The easiest way to think about them is that they shared many of the same musicians, yet each group had its own style, rules, and identity.
Clinton used Parliament when he wanted polished, danceable funk, and Funkadelic when he wanted raw, trippy, guitar-heavy explorations. The two groups had a ton of overlap. They existed at the same time, had a lot of the same musicians, and often recorded in parallel.
It started in the early 1970s, Parliament and Funkadelic were technically separate acts. Clinton used the names for different record labels and different musical styles. By the mid-1970s, people were just calling them Parliament-Funkadelic (or P-Funk for short).
Funkadelic leaned toward psychedelic rock.
Early Funkadelic albums were heavy, distorted, and guitar-driven, shaped by players like Eddie Hazel and Bernie Worrell. The songs often had long jams, social commentary, and a darker, more experimental feel.
Records like Maggot Brain and Free Your Mind… And Your Ass Will Follow pushed boundaries in both sound and attitude.
Parliament focused on funk, groove, big-band energy, and more horns.
The horns were fuller, the hooks were catchier, and the whole thing leaned closer to R&B. Parliament albums were built on tight rhythms, humor, characters, and the massive P-Funk mythology.
Mothership Connection and The Clones of Dr. Funkenstein became pillars of 70s funk.

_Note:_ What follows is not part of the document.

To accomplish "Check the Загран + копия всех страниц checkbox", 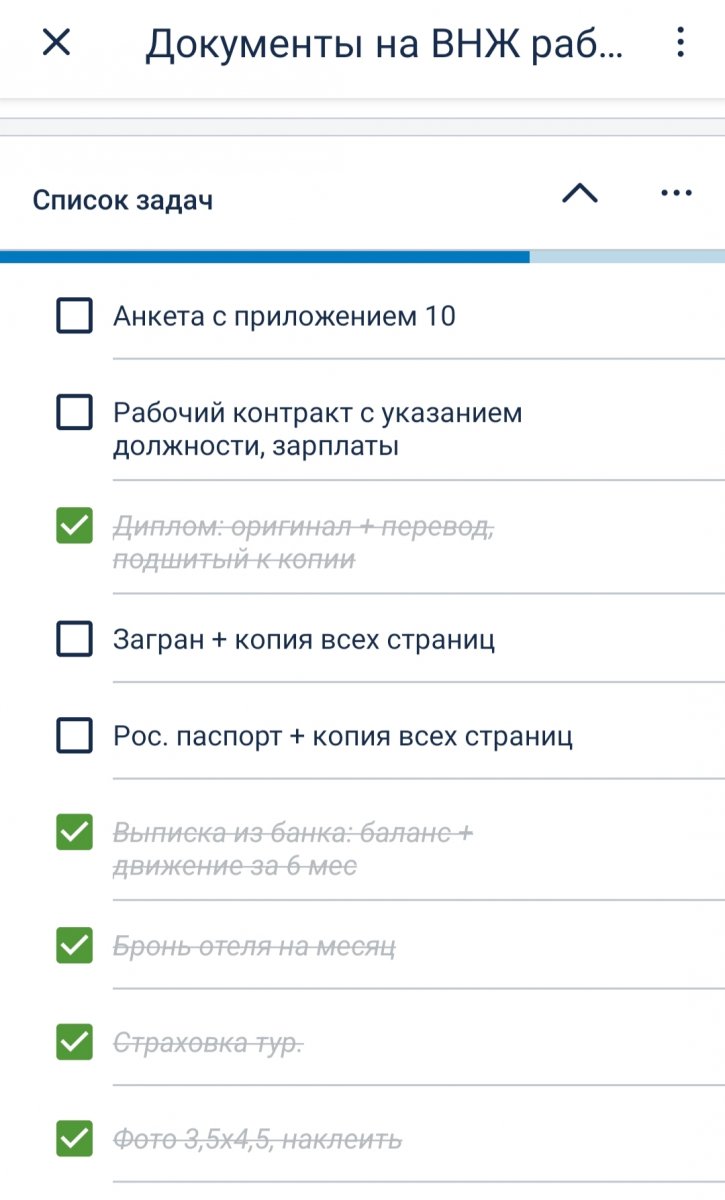I will [x=74, y=639].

Then they became “Parliament-Funkadelic” or P FUNK
Which really became an umbrella term in the mid-1970s as George Clinton’s two groups started touring & recording so closely that fans & press needed a way to talk about the whole collective at once.
And so with the unstoppably funky force of Parliament and Funkadelic together, they formed the core of the P-Funk movement and changed the future of soul, funk, rock, and eventually hip-hop.